__WHAT YOU WILL DO__
Repeat only the stretch of lines below that runs from the line with "Where should I click to: Click" through the line with "You are a computer-use agent. Image resolution: width=700", unaltered.
◆ ◆ ◆ ◆ ◆
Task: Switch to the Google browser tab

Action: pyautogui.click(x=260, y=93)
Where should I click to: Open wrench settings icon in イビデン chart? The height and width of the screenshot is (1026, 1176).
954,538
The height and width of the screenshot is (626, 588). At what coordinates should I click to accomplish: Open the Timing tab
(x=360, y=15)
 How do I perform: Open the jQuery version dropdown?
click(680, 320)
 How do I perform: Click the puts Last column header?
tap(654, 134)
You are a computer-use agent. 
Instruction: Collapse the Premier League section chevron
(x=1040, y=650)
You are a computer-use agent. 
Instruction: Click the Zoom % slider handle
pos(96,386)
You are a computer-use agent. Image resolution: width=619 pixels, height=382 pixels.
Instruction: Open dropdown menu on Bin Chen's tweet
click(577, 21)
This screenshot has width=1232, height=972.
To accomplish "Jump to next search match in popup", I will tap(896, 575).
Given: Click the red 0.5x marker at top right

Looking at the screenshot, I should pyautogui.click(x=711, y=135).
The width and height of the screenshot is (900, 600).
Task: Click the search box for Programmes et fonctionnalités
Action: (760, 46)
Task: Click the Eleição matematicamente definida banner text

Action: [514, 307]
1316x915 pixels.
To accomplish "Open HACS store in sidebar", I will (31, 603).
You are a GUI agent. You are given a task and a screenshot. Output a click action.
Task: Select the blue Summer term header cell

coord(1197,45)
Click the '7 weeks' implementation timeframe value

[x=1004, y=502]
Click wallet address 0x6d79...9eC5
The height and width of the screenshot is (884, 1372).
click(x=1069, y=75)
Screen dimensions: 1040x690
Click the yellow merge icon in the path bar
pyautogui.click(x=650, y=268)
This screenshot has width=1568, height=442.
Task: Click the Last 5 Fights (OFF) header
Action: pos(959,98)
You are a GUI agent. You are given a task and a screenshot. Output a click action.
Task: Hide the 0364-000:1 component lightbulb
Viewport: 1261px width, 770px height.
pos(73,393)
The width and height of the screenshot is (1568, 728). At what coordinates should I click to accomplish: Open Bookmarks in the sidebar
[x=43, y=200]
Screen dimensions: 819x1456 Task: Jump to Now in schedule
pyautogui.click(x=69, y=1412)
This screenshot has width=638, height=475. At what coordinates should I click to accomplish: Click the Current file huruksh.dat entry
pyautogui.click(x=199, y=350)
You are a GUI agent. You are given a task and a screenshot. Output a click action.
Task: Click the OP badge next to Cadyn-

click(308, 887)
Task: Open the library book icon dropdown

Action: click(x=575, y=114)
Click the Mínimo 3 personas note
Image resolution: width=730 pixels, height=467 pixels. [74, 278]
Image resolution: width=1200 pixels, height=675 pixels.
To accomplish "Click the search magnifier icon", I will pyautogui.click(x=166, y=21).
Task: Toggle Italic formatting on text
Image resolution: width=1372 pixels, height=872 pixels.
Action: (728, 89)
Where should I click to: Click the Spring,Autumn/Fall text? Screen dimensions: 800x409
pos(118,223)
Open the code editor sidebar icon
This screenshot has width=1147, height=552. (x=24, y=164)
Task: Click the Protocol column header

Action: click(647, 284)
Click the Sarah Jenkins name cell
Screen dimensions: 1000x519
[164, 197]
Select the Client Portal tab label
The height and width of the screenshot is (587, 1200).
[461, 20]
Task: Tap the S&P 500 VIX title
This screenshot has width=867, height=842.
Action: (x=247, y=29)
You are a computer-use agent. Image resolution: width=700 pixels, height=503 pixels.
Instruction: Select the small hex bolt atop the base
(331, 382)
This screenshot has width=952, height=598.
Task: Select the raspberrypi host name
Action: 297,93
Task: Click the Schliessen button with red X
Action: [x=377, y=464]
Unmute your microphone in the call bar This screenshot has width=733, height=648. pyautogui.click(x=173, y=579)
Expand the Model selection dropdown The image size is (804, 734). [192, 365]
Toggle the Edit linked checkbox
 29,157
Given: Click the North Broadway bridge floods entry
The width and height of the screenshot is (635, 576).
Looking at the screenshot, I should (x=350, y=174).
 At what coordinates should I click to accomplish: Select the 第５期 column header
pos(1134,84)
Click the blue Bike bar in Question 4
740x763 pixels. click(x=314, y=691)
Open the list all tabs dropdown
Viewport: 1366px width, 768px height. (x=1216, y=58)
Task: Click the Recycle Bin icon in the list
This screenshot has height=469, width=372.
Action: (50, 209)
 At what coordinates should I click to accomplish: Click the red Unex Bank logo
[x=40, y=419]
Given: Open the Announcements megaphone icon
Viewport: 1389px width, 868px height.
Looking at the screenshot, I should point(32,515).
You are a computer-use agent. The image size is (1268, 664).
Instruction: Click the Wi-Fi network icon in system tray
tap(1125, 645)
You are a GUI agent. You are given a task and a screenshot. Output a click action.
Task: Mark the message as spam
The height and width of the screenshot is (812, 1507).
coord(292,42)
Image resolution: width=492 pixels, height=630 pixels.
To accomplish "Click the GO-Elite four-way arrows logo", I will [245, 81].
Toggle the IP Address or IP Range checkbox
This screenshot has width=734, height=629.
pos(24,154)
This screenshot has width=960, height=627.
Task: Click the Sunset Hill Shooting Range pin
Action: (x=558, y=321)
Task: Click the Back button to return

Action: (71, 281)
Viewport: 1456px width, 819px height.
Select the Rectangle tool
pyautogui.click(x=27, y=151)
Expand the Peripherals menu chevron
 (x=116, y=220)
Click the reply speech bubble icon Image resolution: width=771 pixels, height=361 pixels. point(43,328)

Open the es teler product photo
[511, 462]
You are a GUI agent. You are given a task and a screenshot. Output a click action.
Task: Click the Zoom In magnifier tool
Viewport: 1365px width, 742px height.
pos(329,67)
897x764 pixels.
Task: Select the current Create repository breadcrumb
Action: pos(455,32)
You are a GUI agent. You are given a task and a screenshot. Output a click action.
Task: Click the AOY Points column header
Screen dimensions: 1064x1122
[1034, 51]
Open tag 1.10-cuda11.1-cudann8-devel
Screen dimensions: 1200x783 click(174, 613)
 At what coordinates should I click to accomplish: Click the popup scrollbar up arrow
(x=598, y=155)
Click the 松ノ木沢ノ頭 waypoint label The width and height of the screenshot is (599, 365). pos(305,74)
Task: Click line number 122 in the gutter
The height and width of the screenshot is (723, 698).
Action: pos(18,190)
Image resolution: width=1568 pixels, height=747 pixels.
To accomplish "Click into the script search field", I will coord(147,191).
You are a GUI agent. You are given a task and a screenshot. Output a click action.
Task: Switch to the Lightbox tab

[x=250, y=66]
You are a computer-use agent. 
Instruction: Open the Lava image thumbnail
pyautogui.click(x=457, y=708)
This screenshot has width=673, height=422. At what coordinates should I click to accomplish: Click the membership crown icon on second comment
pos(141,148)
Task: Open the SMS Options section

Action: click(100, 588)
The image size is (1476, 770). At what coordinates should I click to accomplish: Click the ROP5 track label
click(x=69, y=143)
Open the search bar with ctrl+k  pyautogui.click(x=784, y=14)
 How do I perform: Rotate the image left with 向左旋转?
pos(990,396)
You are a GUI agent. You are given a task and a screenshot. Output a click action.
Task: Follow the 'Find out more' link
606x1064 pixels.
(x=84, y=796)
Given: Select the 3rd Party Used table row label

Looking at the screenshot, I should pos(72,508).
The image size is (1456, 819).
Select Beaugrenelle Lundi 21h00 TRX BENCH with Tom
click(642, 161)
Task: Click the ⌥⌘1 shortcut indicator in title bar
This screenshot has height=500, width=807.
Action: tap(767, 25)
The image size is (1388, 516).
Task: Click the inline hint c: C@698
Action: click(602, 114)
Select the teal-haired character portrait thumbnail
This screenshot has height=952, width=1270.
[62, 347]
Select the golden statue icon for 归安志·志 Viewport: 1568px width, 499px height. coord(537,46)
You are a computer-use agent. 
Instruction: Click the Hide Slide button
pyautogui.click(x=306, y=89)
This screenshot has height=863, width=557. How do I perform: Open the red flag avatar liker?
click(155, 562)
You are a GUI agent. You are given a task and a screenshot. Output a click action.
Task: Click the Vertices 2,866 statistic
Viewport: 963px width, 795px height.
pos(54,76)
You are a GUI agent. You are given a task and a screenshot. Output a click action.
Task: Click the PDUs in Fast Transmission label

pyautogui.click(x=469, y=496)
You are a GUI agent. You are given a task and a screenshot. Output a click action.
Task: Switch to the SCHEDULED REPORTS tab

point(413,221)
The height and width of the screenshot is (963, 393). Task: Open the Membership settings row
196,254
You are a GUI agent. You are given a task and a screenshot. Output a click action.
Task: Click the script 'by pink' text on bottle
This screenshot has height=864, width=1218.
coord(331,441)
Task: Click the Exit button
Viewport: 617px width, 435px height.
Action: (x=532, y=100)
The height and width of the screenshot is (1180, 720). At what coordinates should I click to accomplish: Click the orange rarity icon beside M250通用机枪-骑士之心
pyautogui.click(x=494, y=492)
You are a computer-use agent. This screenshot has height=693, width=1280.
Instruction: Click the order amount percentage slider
◆ ◆ ◆ ◆ ◆
__SOLVED EXERCISE__
Where should I click to: Click the Spring,Autumn/Fall text? Screen dimensions: 800x409
pos(118,223)
Open the code editor sidebar icon
This screenshot has width=1147, height=552. (x=24, y=164)
Task: Click the Protocol column header

Action: click(647, 284)
Click the Sarah Jenkins name cell
Screen dimensions: 1000x519
[164, 197]
Select the Client Portal tab label
The height and width of the screenshot is (587, 1200).
[461, 20]
Task: Tap the S&P 500 VIX title
This screenshot has width=867, height=842.
Action: (x=247, y=29)
You are a computer-use agent. Image resolution: width=700 pixels, height=503 pixels.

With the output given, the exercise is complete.